William Kristol, the conservative strategist and Weekly Standard editor, told me the other day that this November the Republicans may have the worse of both worlds on this issue. They are sufficiently associated with privatization to give the Democrats a terrific club but so divided on it that they will get little positive for their pains.
Now two leading economists are out with an important report that is sure to figure in this fall's debates. MIT economist Peter Diamond and Peter Orszag of the Brookings Institution have calculated the impact of the Bush Social Security Commission's plans.
The report was sponsored by the Century Foundation and the Center on Budget and Policy Priorities. Diamond is president-elect of the American Economic Association. Orszag is a leading Social Security scholar.
For starters, they conclude, the partial privatization proposed by the commission would cost trillions of dollars in general government revenues as the price of keeping the Social Security System intact.
Younger retirees, even those who did not opt for private accounts, would lose a big chunk of the Social Security benefits they would get under current law.
For example, someone retiring 30 years from now would lose 17 percent of his or her benefits. Whether private accounts would make up the difference depends on the stock market.
Two years ago, when conservatives were writing books with giddy titles like Dow: 36,000, privatization seemingly had great political appeal. Now, voters are more worried about Dow 3,600.
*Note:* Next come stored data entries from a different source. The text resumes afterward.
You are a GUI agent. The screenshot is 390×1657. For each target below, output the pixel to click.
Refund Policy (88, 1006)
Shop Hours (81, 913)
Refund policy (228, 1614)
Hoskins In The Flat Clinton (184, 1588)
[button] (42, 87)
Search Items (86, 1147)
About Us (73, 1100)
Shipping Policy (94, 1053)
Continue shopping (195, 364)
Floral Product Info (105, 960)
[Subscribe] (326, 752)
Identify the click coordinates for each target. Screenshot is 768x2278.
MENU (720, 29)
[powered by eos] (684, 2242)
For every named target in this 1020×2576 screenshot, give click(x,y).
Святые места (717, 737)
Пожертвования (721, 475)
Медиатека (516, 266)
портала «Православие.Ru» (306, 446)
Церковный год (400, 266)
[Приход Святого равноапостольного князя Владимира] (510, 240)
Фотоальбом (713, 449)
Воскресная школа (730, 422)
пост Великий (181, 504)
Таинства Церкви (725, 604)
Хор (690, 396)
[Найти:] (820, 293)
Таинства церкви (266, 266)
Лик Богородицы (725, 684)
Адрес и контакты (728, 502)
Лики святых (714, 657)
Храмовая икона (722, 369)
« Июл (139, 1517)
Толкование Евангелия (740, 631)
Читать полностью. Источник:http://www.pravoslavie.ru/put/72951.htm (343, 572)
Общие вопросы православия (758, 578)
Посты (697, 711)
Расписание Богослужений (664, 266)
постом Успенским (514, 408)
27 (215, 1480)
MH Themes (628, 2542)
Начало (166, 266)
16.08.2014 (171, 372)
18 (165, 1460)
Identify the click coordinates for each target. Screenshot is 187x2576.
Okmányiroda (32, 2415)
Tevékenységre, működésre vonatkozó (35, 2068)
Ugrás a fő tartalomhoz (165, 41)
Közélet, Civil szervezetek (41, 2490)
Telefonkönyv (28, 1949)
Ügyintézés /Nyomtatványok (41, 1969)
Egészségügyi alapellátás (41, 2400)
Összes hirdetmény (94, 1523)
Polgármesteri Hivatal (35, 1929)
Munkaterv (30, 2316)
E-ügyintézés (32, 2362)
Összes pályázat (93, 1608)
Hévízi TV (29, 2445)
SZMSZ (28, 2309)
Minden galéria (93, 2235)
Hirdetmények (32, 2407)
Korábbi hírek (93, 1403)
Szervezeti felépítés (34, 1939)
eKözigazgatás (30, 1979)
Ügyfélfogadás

Someone who had invested Social Security assets in the stock market in early 2000 would be out a lot of money today. Enron and the other Enrons cast serious doubt on 401(k) plans as a worker's entire retirement basket.
The Republicans are also vulnerable because the House has passed legislation, supposedly to prevent future Enrons, that actually makes it easier for corporate executives to have one retirement plan for high-level people and a different one for ordinary employees. This flies in the face of Bush's declaration, post-Enron, that "the shop floor" should get the same retirement treatment as "the top floor."
Count on Democrats to make a big deal of all this come November. The liberal Campaign for America's Future has organized an "Alliance for Social Security," which will be taking a pledge card into swing congressional districts beginning in July, asking congressional candidates to pledge that they will not support Social Security privatization.
What a difference two years makes. Not so long ago, politicians in both parties were flirting with privatization. President Clinton was entertaining the idea as part of this third-way philosophy until the Lewinsky scandal got in the way. Congressional liberals insisted as part of the price of sticking with Clinton that he abandon all thoughts of privatizing Social Security. Bedfellows make strange politics.
Two years ago pundits were declaring that Social Security was no longer the third rail of American politics and accusing liberals who questioned whether Republicans could be trusted with the system's solvency as "demogoguing Social Security."
Well, one large tax cut, one stock market correction, and one Enron scandal later, we are now back to the future. As more research on the likely effects of even partial privatization keeps appearing, Republicans will keep running away from their own issue.
This year, with a state of seemingly permanent warfare and an electorate that rallies behind its commander in chief, the Democrats may not have much. But they definitely have Social Security, and they will make the most of it. For this they can thank George W. Bush.